The Tinalleys sustain a lean, astringent tone, eschewing any suggestion of indulgence or sentimentality and the very close recording tends to harden their tone further; sometimes I feel that a little more and space and distance around the sound would have been welcome. Other interpreters favour a warmer, more lyrical approach but the Tinalleys’ clean, clear playing sits well with the urgency of Debussy’s inspiration, even if their slightly more careful phrasing and more cautious tempi in the first movement leads me to think that I would like just a little more vehemence in those more febrile, “très décidé” passages which anticipate the emotional turmoil of Pelléas et Mélisande. The pizzicato sections of the second movement are delicate and delightfully piquant but also with a nice undercurrent of the eerie just beneath the surface. The slow movement is where this recording really scores: the close, cupped sound, immaculate intonation and excellent balance among the instruments create a suitably enclosed, serene and otherworldly ambience. That mood is skilfully sustained and carried over into the introduction of the finale, creating a thematic and emotional bridge between the movements before the restless questioning - "très mouvementé et avec passion" - of the conclusion. The Tinalleys’ more moderate tempo here paying dividends by avoiding the one flaw in the Kodalys’ recording, which is to rely too heavily upon a sudden acceleration in the coda, thereby making it sound artificially grafted on.
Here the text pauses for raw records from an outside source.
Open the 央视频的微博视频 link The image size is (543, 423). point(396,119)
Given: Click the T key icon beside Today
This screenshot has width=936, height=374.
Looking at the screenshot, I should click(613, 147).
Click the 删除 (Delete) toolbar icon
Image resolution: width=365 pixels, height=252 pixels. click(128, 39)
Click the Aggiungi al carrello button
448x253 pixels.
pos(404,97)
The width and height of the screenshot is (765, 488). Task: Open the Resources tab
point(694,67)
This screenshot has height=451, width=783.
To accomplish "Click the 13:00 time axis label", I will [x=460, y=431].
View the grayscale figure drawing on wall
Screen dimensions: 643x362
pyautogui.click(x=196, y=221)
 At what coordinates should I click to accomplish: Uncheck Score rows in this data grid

The Ravel quartet follows a more neo-classical structure than Debussy's; it is also more lyrical and rhapsodic but clearly borrows from Debussy prominent ideas such as the use of pizzicato in the second movement Scherzo and the recycling of key themes and Wagnerian-style leitmotifs throughout the whole work. Both quartets evoke the perfumed mystery of the nocturne, but Ravel's slow third movement is unsurprisingly more redolent of the Spanish garden. By contrast, the ferocity of attack in the opening of the finale is startling and its breathless moto perpetuo is sustained through five minutes without any sense of scrambling.
The almost psychotropic clarity of the close digital sound and the instrumentalists’ homogeneity lend great immediacy and intensity to their playing here. As in the Debussy quartet, the dark, brooding slow movement lies at the heart of the work and all four members excel in its execution; this is world-class quartet-playing.